Enfin, le Conseiller fédéral Pascal Couchepin, parlera de cruelle réalité, évoquant la crise ‘salutaire’ de 1999. Mais aussi de succès. Et du gouvernement, dont le message «Au diable l’avarice, nous voulons l’expo!», aura finalement été soutenu par le parlement. Ses remerciements, à l’instar de ceux de Francis Matthey, seront vastes et chaleureux.

Le présent déjà conjugué au passé

Jouer des clichés tout en les gommant, c’est aussi ce qu’auront tenté de faire les artistes présents à cette cérémonie. Ainsi Mélanie Schiesser et Hans Kennen pratiquent le jodle, bien sûr. Mais quand le big band de Georges Gruntz les accompagne, le folklore prend soudain d’autres couleurs.

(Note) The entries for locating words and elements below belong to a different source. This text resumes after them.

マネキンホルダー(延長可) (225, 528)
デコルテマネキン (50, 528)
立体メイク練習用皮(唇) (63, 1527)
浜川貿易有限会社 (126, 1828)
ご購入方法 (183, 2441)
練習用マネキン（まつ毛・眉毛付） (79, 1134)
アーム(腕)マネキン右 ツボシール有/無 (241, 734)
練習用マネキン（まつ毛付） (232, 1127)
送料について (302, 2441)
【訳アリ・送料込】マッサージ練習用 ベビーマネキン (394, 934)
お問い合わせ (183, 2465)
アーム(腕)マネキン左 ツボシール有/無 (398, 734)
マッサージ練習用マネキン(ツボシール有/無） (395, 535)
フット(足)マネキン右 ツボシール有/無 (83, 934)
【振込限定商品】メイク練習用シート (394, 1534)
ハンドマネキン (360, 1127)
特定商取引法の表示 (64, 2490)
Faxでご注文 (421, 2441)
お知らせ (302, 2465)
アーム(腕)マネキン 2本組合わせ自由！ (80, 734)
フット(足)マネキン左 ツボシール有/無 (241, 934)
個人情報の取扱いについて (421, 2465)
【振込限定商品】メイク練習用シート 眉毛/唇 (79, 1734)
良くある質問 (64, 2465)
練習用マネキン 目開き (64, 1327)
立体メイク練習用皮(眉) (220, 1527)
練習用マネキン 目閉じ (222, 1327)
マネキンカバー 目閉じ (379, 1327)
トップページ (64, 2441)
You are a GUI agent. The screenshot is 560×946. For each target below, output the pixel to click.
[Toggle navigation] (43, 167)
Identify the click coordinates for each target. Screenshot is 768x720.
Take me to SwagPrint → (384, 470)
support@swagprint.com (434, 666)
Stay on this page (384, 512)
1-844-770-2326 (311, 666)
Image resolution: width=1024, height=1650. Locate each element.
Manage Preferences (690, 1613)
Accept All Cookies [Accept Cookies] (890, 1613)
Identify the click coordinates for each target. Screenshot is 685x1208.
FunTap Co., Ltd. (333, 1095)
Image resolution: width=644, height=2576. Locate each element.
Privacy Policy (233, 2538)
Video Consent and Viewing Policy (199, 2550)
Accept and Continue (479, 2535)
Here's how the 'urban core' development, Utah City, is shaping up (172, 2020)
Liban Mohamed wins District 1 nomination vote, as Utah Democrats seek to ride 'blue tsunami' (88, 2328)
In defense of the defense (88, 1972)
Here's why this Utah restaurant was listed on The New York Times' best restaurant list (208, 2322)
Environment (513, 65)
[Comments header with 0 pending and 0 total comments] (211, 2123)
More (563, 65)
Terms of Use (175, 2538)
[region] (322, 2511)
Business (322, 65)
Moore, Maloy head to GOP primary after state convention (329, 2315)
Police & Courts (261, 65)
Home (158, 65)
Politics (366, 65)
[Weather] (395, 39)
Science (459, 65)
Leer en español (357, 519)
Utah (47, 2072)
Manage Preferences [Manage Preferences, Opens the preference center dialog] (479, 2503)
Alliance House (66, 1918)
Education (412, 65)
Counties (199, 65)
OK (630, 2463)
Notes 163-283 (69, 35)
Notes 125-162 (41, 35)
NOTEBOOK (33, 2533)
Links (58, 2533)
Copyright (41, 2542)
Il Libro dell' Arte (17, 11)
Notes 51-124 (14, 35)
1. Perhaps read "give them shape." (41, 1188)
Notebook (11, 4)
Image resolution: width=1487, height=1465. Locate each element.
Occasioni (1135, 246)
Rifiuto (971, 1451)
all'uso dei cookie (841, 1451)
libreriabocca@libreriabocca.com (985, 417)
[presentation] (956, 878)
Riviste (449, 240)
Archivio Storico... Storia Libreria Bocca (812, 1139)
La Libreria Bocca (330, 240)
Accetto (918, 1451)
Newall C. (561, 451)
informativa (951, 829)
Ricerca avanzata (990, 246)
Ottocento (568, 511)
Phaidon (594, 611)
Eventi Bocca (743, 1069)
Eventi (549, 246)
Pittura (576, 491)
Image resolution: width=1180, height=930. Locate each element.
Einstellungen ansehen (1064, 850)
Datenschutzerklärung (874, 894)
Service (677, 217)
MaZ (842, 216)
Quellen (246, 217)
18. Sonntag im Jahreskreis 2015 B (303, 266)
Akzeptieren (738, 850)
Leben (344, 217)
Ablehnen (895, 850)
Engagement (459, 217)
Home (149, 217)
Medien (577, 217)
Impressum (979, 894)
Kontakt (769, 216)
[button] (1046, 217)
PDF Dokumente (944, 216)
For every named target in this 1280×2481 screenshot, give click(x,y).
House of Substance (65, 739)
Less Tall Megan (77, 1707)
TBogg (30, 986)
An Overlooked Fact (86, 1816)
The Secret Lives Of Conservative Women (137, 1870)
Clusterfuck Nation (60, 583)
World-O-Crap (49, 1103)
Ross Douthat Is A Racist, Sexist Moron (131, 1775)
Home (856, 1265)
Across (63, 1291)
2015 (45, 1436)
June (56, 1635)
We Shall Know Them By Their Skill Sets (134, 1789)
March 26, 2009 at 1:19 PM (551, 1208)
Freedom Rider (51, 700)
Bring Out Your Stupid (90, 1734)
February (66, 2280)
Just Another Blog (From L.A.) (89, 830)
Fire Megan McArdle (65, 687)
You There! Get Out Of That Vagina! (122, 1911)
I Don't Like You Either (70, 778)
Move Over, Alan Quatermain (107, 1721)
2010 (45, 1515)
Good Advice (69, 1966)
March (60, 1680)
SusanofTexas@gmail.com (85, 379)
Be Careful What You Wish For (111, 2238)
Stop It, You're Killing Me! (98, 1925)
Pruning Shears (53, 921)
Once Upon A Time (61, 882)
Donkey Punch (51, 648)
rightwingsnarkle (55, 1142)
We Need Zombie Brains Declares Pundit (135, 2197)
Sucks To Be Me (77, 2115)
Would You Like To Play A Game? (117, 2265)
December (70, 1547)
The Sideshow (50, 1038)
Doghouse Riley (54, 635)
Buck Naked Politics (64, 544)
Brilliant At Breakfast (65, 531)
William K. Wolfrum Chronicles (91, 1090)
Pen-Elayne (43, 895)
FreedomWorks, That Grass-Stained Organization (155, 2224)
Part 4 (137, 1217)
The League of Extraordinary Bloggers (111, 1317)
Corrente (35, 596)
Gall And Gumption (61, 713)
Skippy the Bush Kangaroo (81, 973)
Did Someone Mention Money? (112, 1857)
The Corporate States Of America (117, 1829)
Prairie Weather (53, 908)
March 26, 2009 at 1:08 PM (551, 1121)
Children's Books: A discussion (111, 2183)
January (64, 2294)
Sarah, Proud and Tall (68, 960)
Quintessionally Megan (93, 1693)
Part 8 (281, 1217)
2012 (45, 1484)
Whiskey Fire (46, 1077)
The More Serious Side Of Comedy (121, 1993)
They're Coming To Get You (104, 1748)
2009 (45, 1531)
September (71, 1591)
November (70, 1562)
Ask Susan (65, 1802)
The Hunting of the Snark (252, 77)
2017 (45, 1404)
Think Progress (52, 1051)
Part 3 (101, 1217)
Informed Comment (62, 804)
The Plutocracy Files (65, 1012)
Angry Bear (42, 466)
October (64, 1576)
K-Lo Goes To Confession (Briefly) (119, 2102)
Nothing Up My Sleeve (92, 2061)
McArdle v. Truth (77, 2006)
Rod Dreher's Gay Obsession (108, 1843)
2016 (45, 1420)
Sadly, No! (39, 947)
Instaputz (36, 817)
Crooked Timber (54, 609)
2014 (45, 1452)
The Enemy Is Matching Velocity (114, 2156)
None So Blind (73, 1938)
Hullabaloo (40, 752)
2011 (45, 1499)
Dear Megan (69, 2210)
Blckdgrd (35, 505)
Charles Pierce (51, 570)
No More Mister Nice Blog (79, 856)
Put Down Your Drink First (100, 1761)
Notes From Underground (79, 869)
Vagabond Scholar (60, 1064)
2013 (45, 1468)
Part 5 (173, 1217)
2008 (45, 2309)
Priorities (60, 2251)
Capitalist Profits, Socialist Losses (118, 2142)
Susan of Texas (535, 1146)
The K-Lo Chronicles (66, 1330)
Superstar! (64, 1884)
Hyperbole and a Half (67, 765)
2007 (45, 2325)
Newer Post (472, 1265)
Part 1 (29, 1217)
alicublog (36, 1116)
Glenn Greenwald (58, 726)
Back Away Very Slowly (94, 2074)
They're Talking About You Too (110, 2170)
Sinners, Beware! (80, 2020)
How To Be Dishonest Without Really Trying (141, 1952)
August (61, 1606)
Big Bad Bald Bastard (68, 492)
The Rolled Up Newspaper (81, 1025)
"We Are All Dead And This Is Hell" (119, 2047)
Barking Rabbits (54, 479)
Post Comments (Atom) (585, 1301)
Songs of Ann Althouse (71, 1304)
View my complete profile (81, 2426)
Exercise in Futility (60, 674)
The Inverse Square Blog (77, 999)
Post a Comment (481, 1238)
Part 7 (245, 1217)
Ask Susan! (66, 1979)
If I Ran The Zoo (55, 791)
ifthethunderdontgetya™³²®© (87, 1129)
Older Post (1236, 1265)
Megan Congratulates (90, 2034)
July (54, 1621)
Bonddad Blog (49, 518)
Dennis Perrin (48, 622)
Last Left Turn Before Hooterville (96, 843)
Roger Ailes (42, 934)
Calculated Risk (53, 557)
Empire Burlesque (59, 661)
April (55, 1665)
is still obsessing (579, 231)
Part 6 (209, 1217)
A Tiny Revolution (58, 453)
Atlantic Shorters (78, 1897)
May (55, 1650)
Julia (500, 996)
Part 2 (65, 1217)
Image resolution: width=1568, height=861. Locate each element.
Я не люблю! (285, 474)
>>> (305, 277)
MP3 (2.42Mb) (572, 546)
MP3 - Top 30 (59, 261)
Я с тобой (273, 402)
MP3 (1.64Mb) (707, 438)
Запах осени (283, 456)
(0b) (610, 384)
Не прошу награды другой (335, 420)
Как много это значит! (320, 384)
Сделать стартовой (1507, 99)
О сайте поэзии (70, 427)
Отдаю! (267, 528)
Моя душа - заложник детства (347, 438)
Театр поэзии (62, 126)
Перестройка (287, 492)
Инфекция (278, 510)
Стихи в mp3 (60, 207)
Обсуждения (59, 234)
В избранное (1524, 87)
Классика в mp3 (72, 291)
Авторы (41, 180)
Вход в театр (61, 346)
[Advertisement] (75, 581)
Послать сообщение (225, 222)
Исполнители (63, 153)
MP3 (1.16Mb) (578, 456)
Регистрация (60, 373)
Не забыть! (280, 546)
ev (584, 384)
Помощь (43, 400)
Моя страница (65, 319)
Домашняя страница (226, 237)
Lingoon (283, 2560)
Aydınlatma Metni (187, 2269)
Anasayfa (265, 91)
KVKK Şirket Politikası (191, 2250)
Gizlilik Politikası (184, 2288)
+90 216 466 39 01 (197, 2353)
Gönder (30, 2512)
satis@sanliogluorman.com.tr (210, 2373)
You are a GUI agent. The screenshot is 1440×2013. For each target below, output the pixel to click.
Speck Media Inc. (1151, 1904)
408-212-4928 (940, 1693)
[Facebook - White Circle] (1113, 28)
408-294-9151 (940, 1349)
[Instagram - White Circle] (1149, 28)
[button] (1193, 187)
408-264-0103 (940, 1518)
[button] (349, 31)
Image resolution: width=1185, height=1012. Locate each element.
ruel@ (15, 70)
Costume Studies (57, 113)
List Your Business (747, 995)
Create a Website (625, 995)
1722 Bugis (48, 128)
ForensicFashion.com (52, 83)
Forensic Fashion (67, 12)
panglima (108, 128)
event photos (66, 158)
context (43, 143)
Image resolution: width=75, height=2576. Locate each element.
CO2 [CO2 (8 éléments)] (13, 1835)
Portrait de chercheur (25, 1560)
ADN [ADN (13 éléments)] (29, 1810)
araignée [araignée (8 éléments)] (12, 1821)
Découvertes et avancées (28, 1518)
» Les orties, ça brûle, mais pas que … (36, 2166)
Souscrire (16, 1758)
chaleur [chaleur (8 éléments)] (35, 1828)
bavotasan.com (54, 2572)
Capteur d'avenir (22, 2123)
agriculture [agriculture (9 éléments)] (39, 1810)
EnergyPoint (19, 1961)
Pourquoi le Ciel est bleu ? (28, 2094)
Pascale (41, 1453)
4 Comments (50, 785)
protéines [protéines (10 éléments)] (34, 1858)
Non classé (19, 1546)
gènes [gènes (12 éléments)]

Et si la Valaisanne Laurence Revey arbore un pull rose à croix fédérale, c’est pour mieux mêler cors des Alpes et synthés, patois local et inflexions vocales venues d’ailleurs, dans des climats helvético-world que Peter Gabriel ne renierait pas.

Derrière les musiciens, un rideau sur lequel sont projetées des images d’Expo.02. Les pavillons… Les gens… Les fameuses «icônes»: Nuage d’Yverdon, Monolithe de Morat, Tours de Bienne, Galets de Neuchâtel. Ironie du montage, à la fin de la cérémonie, c’est la construction des arteplages qu’on découvre, mais passée à l’envers. Donc une projection du futur.

Malgré une certaine rigidité, typique de toute cérémonie helvétique, les images de ces flamboyantes constructions font insidieusement s’immiscer l’émotion: cette fabuleuse et éphémère géographie, qui vit encore à cet instant, nous la voyons là déjà au passé, sur un écran. Comme nous la reverrons bientôt avec nostalgie, comme les générations prochaines la verront, peut-être, avec curiosité.